ARC 302, an architectural design studio class, is a collaborative design studio between the Wake County Public School System (WCPSS) and the NC State College of Design. Taught in the spring by Jianxin Hu, an associate professor of architecture, this course gives students the opportunity to work on a real world project in the local community.
“In the months before the spring semester starts, I’ll talk to the Wake County facility and design group,” Hu said. “I would call them before Christmas and say ‘Okay, we’re getting ready to do this in January in the spring, do you have an appropriate project for us?’ and they always have one.”
Typically these projects are additions to an existing school, but one year the students designed an entire school for North Ridge Elementary, according to Hu. Once the Wake County facility and design group helps the studio identify a project to use, Hu would visit their office to talk in person about the site, the school and to get base drawings.
“For most of the projects, they [WCPSS] already hired an architect to build a design, so we’re concurrent with their actual design process,” Hu said. “Sometimes we’ll invite the actual professional designers into our studio and critique our students’ projects.”
The collaborative design studio has been held since 2013 and has since designed additions to five elementary schools. Over these five years, Elizabeth Sharpe and Sheri Green from the WCPSS supported the studio by identifying projects, preparing programs and arranging site visits.
In 2016 and 2017, students from the Department of Landscape Architecture joined the collaboration. Kofi Boone, an associate professor of landscape architecture, leads this recent collaboration on the landscape architecture side.
“For the past few years, the two departments have collaborated on site planning — determining and visualizing how to place and organize a building and a landscape together, and conceptual design — showing design opportunities for consideration by WCPSS for proposed WCPSS projects,” Boone said. “WCPSS selects the sites and Jianxin Hu and I have collaborated on this.”
These projects give students exposure to real world considerations and real clients. The first day of the project involves a visit to the site where students meet principals, teachers and WCPSS facility staff, as well as observe the school activities.
“They have multiple clients to work with,” Hu said. “They work with the Wake County School facility group, like Elizabeth Sharpe, and that’s a real client. Then they get to work with the users, which are the principals and teachers and students of a particular school.”
Working with people from other disciplines has also been a big learning experience for the students, according to Hu.
“In architecture we work with landscape architects, we work with mechanical engineers, electrical engineers, plumbing engineers, civil engineers so they need to have experience to be able to work with all these people from other disciplines because they have their own agenda and the collaboration is not always smooth,” Hu said.
There is often positive feedback from students for this short term project, according to Hu.
“In each class there have been plenty of ‘aha’ moments – considering the needs of parents, teachers, kids, considering the practicalities of arrival and drop off, and I think most importantly, thinking of the landscape and not just the building as a place where people can learn and a place that has opportunities to extend the educational mission and add value,” Boone said.
After two weeks, students go back to the school and present their interim design ideas. The students get feedback from the principals, teachers and facility group.
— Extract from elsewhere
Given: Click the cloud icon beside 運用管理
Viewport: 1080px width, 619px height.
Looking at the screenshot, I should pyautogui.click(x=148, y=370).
Students are also encouraged to come up with multiple alternative designs and use feedback to narrow it down to one.
“That one is refined and developed architecturally by architecture students and as a landscape by our students,” Boone said. “We hold a final presentation in week five or six and invite everyone who participated in the process to offer their criticism and feedback of the work. After that review, the landscape architecture students take the remainder of the semester to produce grading and drainage documents and refining the design.”
Working with the WCPSS has provided the studio with many opportunities for student growth, learning and real project exposure. Every year the WCPSS has been supportive of these projects and wants to be involved, according to Hu.
“To me, it’s almost like they are doing us a favor to help us run our project more successfully by investing in their own time, the time that they take off of work,” Hu said.
The collaborative studio will work better project planning moving forward and may be publicized more in the future so that the general public is more aware of what the studio is doing, according to Hu. This year, the students went back to Wiley Elementary after the five week project period and did a display of the projects.
“They actually got all the second graders or third grader students in groups,” Hu said. “They huddled around the projects with our students and our students talked about what we do as architects and the little kids are very excited. This is a great way of recruiting for our next generation of designers. Other than the professional design work, we could focus on more these kinds of things so that it has a bigger impact on our communities.”